Ref. Kirche Männedorf

Dem November-Blues fröhliche Momente entgegen zu setzen ist das Anliegen der ref. Kirche Männedorf. Dafür fragt sie ältere Menschen im Ort nach heiteren, kurzen Geschichten aus dem Leben. Manche sprechen etwas aufs Band, andere schreiben es nieder. Aus dieser Sammlung werden ein Anrufbeantworter und die Kirchgemeinde-Webseite gespeist. So kann, wer will, täglich einen Schwank hören. - Pfarrer Achim Kuhn erzählt:


Wie sind Sie auf die Idee gekommen?

Ende Oktober kam mir eine solche Aktion für den November in den Sinn. Wir Pfarrpersonen wissen, dass dieser Monat für viele eine schwierige Zeit ist. Vor allem bei Senioren besteht gerade jetzt coronabedingt die Gefahr, dass sie in soziale Isolation geraten. Zu wenige erkundigen sich nach ihnen; ihr Wissen und ihre Erfahrung ist scheinbar nichts wert. Das verstärkt das Trübsal. Dem wollte ich etwas entgegen setzen. Es tut Menschen gut, Fröhliches zu hören. Es regt sie an, sich selbst an Fröhliches zu erinnern. Und - schwupps - zaubert es vielen doch ein Lächeln aufs Gesicht.

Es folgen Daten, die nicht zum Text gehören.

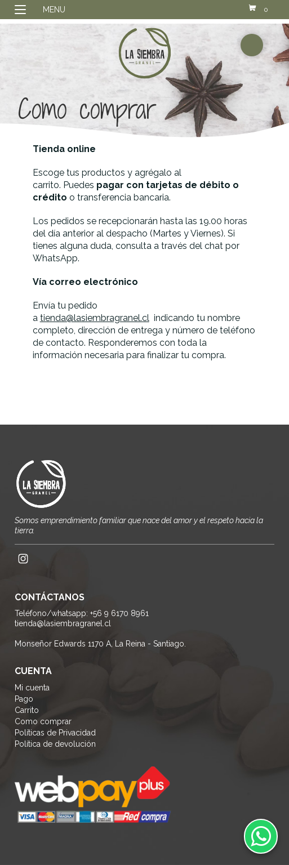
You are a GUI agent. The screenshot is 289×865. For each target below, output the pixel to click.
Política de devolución (55, 743)
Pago (24, 698)
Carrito (27, 710)
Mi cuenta (32, 687)
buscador (252, 45)
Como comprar (43, 721)
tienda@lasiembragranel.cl (94, 318)
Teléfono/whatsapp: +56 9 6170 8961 (82, 613)
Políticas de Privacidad (55, 732)
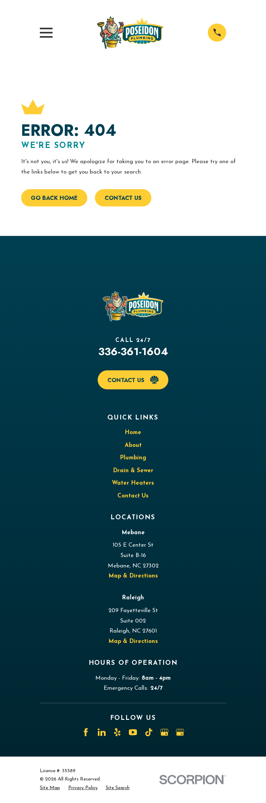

Was hat es gebraucht, um die Idee umzusetzen?

Im Krisenstab, dessen Leitung ich innehabe, habe ich die Kirchenpflege informiert. Alle waren positiv angetan. Meine Pfarrkollegin, unser Sozialdekan und unser Kirchgemeindeschreiber haben bereitwillig mitgeholfen beim Sammeln und bei der technischen Aufbereitung der Geschichten. Gerade investiere ich etwa zwei Stunden wöchentlich in das Projekt; vermutlich meine Pfarrkollegin Marjoline Roth fast noch einmal so viel. Das technische Equipment - zwei weitere Anrufbeantworter, die wir im Lockdown angeschafft hatten, Handy und Computer - waren parat. Unser Kirchgemeindeschreiber Andreas Müller hat die Technik übernommen. Das "kostet" ihn derzeit ca. eine Arbeitsstunde in der Woche. Der Materialaufwand und die investierte Arbeitszeit sind also überschaubar.

Wir haben zunächst eine Liste von älteren Menschen gemacht, von denen wir annahmen, dass sie gerne mitmachen würden. Dank Mund-zu-Mund-Propaganda, dem Flyer (PDF) und der Unterstützung des Personals in den Seniorenheimen ist diese Liste nach und nach gewachsen. Unsere Vorgaben an Geschichten waren minimal: Es sollte etwas selbst erlebtes, Heiteres von maximal vier Minuten Erzähl-Länge sein. Wir entschieden uns, möglichst wenig redaktionell einzugreifen. So bleibt der Erzählstil authentisch. Nicht zuletzt ist es auch ein Zeichen der Wertschätzung.

Dass die Geschichten etwas Religiöses erzählen, war keine unserer Vorgaben. Neben dem diakonischen Aspekt sehe ich es per se bereits als etwas Christliches an, Fröhliches in dieser trüben Zeit zu verbreiten. Denn wir leben ja aus der "frohen Botschaft" - das muss dann auch spür- bzw. hörbar sein. Einige Anektdoten sind mehr für einen Sonntag geeignet als andere. Entsprechend datieren wir sie auch auf dem Anrufbeantworter und der Webseite.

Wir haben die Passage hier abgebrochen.